Im Liebieghaus erstrahlen die Farben der Antike in neuem Glanz
Statt Missoni tragen die bunten Götter jetzt Hermès – nach erfolgreicher Welttournee zurück in Frankfurt
Von Hans-Bernd Heier
Seit 2003 tourt die „Bunte Götter“- Schau erfolgreich durch die ganze Welt und wird kontinuierlich durch neue Forschungsergebnisse ergänzt. In 30 Städten haben mittlerweile rund 3 Millionen Besucher die Ausstellung gesehen, zuletzt in San Francisco, wo täglich 6.000 Besucher die Farbenpracht der antiken Götter- und Heldenstatuen bestaunen wollten. Jetzt sind diese zurück in Frankfurt. Die Liebieghaus Skulpturensammlung präsentiert die große, erweiterte Ausstellung „Bunte Götter – Golden Edition. Die Farben der Antike“, die einen neuen, differenzierten Blick auf das irritierende Phänomen der Statuenpolychromie ermöglicht.

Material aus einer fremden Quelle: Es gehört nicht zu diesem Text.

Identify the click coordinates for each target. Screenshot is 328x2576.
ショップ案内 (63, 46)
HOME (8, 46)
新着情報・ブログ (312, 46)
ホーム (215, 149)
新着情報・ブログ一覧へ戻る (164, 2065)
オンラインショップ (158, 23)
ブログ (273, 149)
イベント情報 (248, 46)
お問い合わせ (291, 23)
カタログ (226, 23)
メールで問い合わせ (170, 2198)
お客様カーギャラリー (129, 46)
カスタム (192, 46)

Experimentelle Farbrekonstruktion Variante C eines Bogenschützen, sogenannter „Paris“, 2019; Liebieghaus Skulpturensammlung – Norbert Miguletz
Die Vorstellung antiker Skulpturen in reinem Marmorweiß bestimmt bis heute das Bild von der europäischen Antike. Doch dieser Eindruck täuscht. Schon Johann Winckelmann, der „Vater der Kunstarchäologie“ wusste um die Farbigkeit antiker Plastiken, aber das entsprach nicht dem damaligen klassizistischen Schönheitsideal. Das sahen Künstler der griechischen und römischen Antike allerdings völlig anders. Für den bedeutenden Schriftsteller Euripides (ca. 480 bis 406 v. Chr.) war beispielsweise die farblose Marmorskulptur von außerordentlicher Hässlichkeit. Auch Platon, Plinius der Ältere oder Plutarch berichteten in ihren Schriften vom Farben- und Formenreichtum der Gewänder der ägyptischen Statuen, der die griechischen Künstler faszinierte.

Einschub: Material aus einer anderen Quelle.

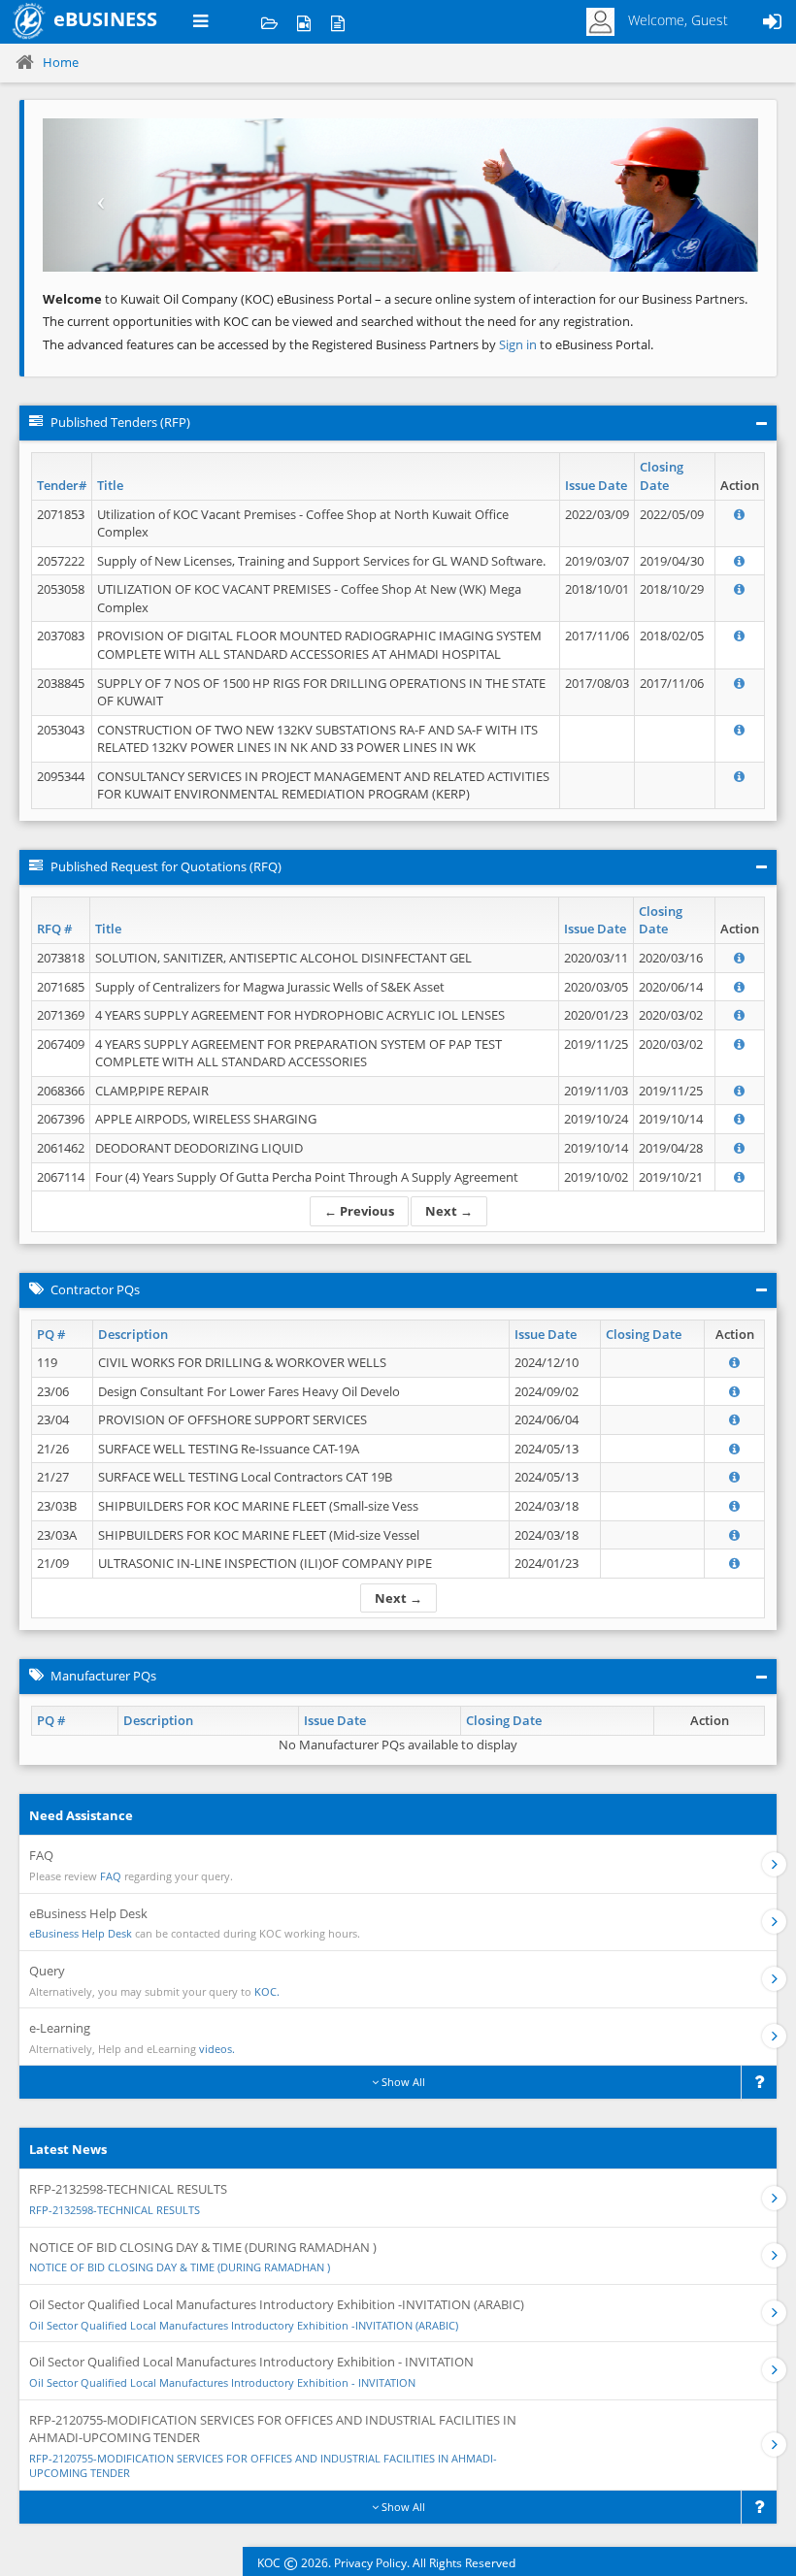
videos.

Junge griechische Künstler wurden sogar nach Ägypten geschickt, um dort die Herstellung großer Steinskulpturen zu erlernen und die Farbenpracht der Tempel, Gräber und Statuen zu studieren. Denn aufgrund des trockenen Klimas in Nordafrika hat sich diese Farbigkeit bis heute sehr gut erhalten. Im 1. Jahrtausend v. Chr. fand ein reger Austausch zwischen Ägypten und Griechenland statt. Dabei gaben die Ägypter nicht allein Techniken der Formgebung, sondern auch die Methoden der Farbgestaltung von Skulpturen an die Griechen weiter.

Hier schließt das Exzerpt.